> **Work instructions**
Please rewrite only the stretch of entries from the line containing "Click the Export" through the line containing "coord(520,644)" as a Markdown table with the columns Row and Text. Give each non-blank line its own numbered row and leave out blank lines.

> **Dataset**
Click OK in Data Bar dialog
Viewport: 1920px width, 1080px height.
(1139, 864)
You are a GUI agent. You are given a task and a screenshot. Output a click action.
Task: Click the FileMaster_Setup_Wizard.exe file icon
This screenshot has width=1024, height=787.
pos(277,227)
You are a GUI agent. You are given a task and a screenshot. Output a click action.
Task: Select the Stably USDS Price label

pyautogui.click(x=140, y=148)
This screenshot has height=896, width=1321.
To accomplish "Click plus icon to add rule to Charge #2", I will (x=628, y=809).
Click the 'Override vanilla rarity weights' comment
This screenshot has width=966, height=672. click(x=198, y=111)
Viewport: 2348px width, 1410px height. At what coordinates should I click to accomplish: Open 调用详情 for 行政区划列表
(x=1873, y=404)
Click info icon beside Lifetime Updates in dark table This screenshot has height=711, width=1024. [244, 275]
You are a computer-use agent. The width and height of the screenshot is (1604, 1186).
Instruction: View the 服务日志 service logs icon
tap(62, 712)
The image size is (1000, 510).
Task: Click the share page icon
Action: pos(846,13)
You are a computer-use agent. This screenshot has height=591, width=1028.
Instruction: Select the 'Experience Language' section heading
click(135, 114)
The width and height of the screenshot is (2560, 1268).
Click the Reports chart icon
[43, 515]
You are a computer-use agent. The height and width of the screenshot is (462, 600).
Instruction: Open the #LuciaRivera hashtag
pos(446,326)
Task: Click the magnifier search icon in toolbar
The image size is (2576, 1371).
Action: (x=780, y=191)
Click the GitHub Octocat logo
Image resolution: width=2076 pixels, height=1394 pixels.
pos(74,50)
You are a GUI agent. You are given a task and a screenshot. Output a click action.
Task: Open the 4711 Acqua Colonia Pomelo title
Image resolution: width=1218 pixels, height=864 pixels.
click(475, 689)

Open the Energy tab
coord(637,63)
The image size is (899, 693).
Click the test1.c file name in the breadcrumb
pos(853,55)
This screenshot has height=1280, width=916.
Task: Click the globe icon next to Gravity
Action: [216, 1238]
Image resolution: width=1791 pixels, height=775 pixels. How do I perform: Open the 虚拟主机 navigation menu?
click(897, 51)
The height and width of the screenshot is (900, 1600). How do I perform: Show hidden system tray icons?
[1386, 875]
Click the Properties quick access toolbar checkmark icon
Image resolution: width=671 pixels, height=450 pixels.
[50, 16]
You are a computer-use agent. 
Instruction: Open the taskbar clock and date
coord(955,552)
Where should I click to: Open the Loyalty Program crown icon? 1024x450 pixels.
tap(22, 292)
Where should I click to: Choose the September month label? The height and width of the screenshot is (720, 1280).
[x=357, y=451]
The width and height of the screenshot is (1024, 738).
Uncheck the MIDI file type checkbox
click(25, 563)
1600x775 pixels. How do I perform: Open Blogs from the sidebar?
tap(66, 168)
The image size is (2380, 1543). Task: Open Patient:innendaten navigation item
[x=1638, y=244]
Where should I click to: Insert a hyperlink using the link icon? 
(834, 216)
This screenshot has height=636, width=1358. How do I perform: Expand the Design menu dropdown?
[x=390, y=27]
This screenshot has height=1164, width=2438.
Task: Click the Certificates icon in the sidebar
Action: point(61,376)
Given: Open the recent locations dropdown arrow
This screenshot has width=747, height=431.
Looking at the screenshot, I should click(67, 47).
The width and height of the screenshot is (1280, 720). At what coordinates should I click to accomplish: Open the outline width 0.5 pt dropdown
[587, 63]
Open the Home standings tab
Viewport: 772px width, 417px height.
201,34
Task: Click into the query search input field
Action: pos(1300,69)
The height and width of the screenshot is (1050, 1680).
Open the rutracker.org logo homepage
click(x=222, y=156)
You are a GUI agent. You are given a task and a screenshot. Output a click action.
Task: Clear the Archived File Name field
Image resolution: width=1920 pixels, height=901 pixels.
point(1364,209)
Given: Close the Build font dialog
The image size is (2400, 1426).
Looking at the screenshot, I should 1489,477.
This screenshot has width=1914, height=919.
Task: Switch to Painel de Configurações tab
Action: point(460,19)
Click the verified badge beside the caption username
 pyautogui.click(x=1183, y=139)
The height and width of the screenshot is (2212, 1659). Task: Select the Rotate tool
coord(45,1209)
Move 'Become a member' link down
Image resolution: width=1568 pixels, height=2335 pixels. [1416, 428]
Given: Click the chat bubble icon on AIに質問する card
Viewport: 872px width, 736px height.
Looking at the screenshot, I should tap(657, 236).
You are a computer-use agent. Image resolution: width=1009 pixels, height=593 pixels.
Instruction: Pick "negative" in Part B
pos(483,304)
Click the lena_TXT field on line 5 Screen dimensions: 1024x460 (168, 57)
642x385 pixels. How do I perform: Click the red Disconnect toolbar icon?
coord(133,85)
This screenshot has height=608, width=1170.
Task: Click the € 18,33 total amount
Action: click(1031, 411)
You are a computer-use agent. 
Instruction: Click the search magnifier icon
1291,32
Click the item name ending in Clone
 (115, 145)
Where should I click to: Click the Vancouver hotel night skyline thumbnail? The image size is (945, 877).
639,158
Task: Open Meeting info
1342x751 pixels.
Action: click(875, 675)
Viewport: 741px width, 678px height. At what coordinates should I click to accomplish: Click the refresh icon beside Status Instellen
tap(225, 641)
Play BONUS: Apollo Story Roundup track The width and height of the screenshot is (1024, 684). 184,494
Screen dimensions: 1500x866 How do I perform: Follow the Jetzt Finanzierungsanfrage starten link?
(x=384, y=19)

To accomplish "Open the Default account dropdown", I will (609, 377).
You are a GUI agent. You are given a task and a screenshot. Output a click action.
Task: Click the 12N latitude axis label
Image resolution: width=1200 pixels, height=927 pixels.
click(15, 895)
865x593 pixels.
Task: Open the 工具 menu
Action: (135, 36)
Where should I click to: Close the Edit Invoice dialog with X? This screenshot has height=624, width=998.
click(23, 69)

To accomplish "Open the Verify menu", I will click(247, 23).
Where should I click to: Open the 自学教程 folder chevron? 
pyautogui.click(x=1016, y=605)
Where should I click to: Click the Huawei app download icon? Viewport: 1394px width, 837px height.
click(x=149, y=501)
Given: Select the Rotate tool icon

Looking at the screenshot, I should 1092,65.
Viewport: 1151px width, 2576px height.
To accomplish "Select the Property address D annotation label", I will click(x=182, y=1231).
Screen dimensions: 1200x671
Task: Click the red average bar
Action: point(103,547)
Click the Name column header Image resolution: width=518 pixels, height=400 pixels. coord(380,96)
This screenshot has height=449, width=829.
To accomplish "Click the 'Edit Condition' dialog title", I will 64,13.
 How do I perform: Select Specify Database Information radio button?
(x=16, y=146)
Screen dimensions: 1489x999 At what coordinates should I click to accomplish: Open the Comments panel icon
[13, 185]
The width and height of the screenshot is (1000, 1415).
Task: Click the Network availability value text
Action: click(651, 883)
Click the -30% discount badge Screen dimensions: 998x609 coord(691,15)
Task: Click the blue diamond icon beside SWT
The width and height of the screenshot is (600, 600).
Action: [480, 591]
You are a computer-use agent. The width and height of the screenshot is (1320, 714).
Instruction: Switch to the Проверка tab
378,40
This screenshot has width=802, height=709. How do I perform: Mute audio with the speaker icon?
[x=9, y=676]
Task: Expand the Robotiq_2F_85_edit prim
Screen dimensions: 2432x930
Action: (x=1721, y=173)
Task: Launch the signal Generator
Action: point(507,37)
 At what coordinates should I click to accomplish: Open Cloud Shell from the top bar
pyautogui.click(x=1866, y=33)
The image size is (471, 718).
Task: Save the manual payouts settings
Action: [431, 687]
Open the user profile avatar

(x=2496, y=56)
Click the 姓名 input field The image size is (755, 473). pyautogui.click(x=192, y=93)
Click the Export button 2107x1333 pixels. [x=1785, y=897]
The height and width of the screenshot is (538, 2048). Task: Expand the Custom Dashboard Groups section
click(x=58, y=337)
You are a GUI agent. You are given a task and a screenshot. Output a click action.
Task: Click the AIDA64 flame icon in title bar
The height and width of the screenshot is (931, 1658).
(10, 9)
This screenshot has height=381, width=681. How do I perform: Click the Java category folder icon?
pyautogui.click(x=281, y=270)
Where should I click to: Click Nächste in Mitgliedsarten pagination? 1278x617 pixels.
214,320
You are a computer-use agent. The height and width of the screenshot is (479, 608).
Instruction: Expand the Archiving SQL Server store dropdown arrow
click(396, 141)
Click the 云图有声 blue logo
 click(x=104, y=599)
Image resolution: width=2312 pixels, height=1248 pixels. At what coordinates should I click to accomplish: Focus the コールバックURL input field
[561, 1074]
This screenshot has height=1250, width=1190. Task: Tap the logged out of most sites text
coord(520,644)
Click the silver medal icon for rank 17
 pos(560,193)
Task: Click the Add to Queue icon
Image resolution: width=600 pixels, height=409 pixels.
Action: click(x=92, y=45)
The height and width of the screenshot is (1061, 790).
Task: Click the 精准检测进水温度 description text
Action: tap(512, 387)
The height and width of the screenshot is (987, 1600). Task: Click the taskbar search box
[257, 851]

> **Exercise output**
| Row | Text |
|---|---|
| 1 | Click the Export button 2107x1333 pixels. [x=1785, y=897] |
| 2 | The height and width of the screenshot is (538, 2048). Task: Expand the Custom Dashboard Groups section |
| 3 | click(x=58, y=337) |
| 4 | You are a GUI agent. You are given a task and a screenshot. Output a click action. |
| 5 | Task: Click the AIDA64 flame icon in title bar |
| 6 | The height and width of the screenshot is (931, 1658). |
| 7 | (10, 9) |
| 8 | This screenshot has height=381, width=681. How do I perform: Click the Java category folder icon? |
| 9 | pyautogui.click(x=281, y=270) |
| 10 | Where should I click to: Click Nächste in Mitgliedsarten pagination? 1278x617 pixels. |
| 11 | 214,320 |
| 12 | You are a computer-use agent. The height and width of the screenshot is (479, 608). |
| 13 | Instruction: Expand the Archiving SQL Server store dropdown arrow |
| 14 | click(396, 141) |
| 15 | Click the 云图有声 blue logo |
| 16 |  click(x=104, y=599) |
| 17 | Image resolution: width=2312 pixels, height=1248 pixels. At what coordinates should I click to accomplish: Focus the コールバックURL input field |
| 18 | [561, 1074] |
| 19 | This screenshot has height=1250, width=1190. Task: Tap the logged out of most sites text |
| 20 | coord(520,644) |